Kota Tangerang,Liputannusantara.id-Perjalanan Pernikahan
Pernikahan adalah komitmen suci yang diikat dalam iman dan janji seumur hidup, terlebih dalam ajaran Katolik yang mengajarkan sifat sakral, tidak terceraikan, dan satu untuk selamanya. Namun, realitas perjalanan hidup tak selalu seindah harapan. Kisah perjalanan rumah tangga Andreas STP dan Siwi Dwi Pangestu menjadi salah satu contoh nyata.
Mereka menikah pada 17 April 2021 dalam upacara KatolikĀ dianugerahi dua orang anak. Awalnya, keluarga ini hidup rukun dan damai meskipun tak luput dari riak kecil perselisihan, yang dianggap mereka sebagai bagian dari proses pendewasaan dalam pernikahan.
Keretakan Rumah Tangga
Andreas, seorang karyawan swasta, dan Siwi, guru di KB TK Strada Dewi Sartika III Kota Tangerang, memiliki penghasilan dan karir masing-masing. Namun, perbedaan prinsip,dan patut diduga adanya campur tangan pihak katiga mulai meretakkan keharmonisan rumah tangga mereka. Konflik yang awalnya dianggap biasa mulai berubah menjadi perselisihan tajam, hingga berujung pada gugatan di Pengadilan Negeri Kota Tangerang oleh pihak istri.
Dalam ajaran Katolik, perceraian bukanlah suatu hal yang diakui. Ikatan suci pernikahan diartikan sebagai sesuatu yang kekal dan tak boleh diputuskan. Namun kenyataan yang terjadi pada Andreas dan Siwi menunjukkan bahwa tak semua pernikahan mampu bertahan pada ujian yang ada.
Peran Yayasan dan Mediasi yang Gagal
Sesuai dengan nilai-nilai moral, pihak Yayasan KB TK Strada Sartika III tempat Siwi bekerja, bersama pihak Pastor, telah melakukan upaya mediasi untuk mendamaikan pasangan ini.

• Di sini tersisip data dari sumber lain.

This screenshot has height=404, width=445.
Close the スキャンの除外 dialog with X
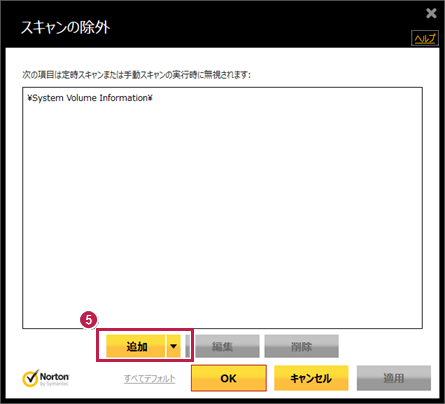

Bahkan, mediasi dilakukan hingga tiga kali. Sayangnya, proses tersebut berakhir tanpa hasil yang memuaskan.
Menurut keterangan kepala sekolah yang kami temui pada Senin, 13 Januari 2025, usaha mediasi terhambat oleh alasan pribadi Swi yang merasa sakit hati mendalam terhadap sang suami. Yayasan mengakui bahwa pihaknya memiliki keterbatasan untuk masuk ke ranah personal karena itu merupakan privasi individu.
Pandangan Media
Sebagai pihak yang peduli terhadap nilai-nilai keluarga, kami turut prihatin dengan situasi yang menimpa keluarga ini. Kami melihat gagalnya mediasi ini sebagai sebuah pelajaran penting bagi semua pihak, terutama lembaga dan masyarakat, untuk lebih proaktif dalam mendukung pemulihan keluarga yang sedang dilanda konflik.
Namun demikian, keberhasilan mediasi sejatinya tidak semata-mata menjadi tanggung jawab Yayasan atau pihak lain. Butuh komitmen dari kedua belah pihak untuk mewujudkan rekonsiliasi dan menjaga keutuhan pernikahan sesuai nilai-nilai ajaran agama.
Semoga kisah ini dapat menjadi pembelajaran berharga dan memotivasi pasangan lain untuk menghadapi ujian rumah tangga dengan komunikasi yang baik dan upaya penyelesaian yang damai.